Brooke shows up the next morning as planned and as she pounds on the door yelling Bridget's name, it's intercut with Kenneth doing the same to Margaret back in 1960.  Without having to say a word, it's clear what has happened to Bridget.  However, Brooke does have have the door burst down, because she had, in her own words, and "intense" desire to maintain Bridget's beloved privacy.  It's not until after a day of errands that Brooke arrives home to hear the news of her sister's death.

At a memorial service for Bridget, a friend tells Brooke that yes, she had the worst genetics a family can concoct, so "you either go over to that window and jump or you go on."  Back in the present, Leland asks her what is the one time in her life to which she would most eagerly return.  She declines an immediate answer.  He is taken home to die and soon Brooke is summoned to his home, but by the time she arrives, Leland has died.  She insists on seeing him, saying "there's something I have to tell him, I promised."  The theme of promises kept and broken is remaining potent and integral through the final moments.

The moment Brooke wants back?  A time Leland decided to drive to see Margaret, long after the divorce, to discuss Bridget's problems.  After a 12-year separation, Margaret is very nervous, but manages a calmness once she actually shows.  The tension is quickly broken and perhaps some wounds are healed.  In the present, Brooke becomes a mess of tears as she realizes her parents always loved each other, no matter the time spent apart and that was the moment that made it clear to her.  This she relays to her father's corpse.

"I wept for my family, all of us.  For excesses, our delusions, our inconsistencies.  Not that we cared too much or too little, but that we had been careless with the best of our resources, each other.  It's as if we had taken for granted, like our talents and interests and riches, another chance, another summer, another Maggie, another Leland, another Brooke or Bridget or Bill," Brooke narrates to close the miniseries.

What a perfect ending!  Why?  Because nowhere in that sentence is there even a scrap of Hollywood self-pity.  If it hasn't been obvious since the beginning, what makes "Haywire" so interesting is that it's about a typical family.  It may not seems so since there are famous names involved, but the celebrity aspect of these character is rarely even a plot point.  Compare that with most star or child of star autobiographies.  No, "Haywire" is almost a mental health primer for coping with the ups and downs of its various forms.  Most of the time, this family of five got it wrong and the consequences were sadly permanent.  However, that does not make them special as this story is endlessly repeated by hundreds, thousands, of families who lose control to such debilitating conditions.
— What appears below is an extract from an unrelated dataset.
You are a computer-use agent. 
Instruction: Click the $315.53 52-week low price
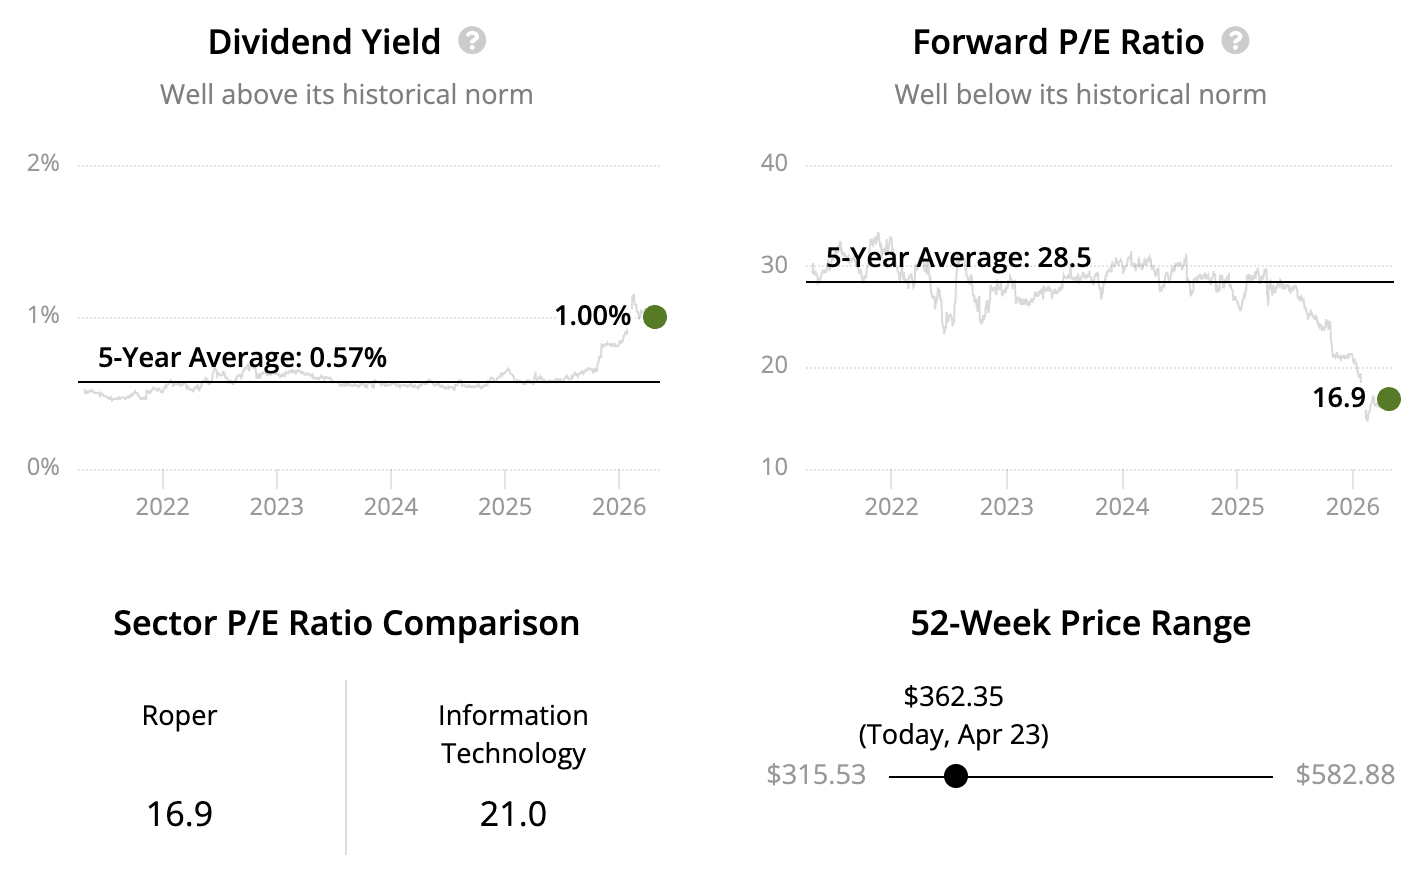(816, 775)
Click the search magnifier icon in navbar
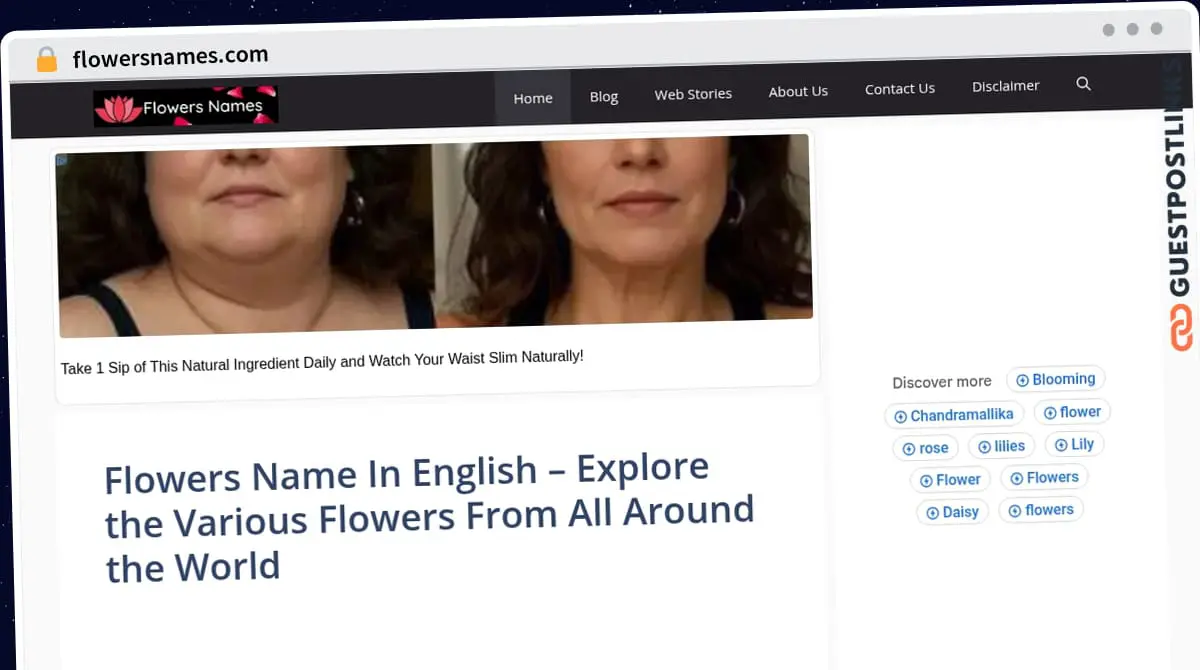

So "Haywire" exists sui generis as a miniseries.  It's neither romance, history nor adventure.  It's the story of a family full of unique individuals who were like molecules bouncing a million times a minute, trying to get away from each other, when the reasons they were doing so were just what should have been keeping them together: it's the inside of the American dream, what goes on behind the picket fences and manicured lawns, behind the frozen smiles and apple pies.  It's the truths of the Hayward family, unpleasant, forlorn, depressing, yet accessible and understandable.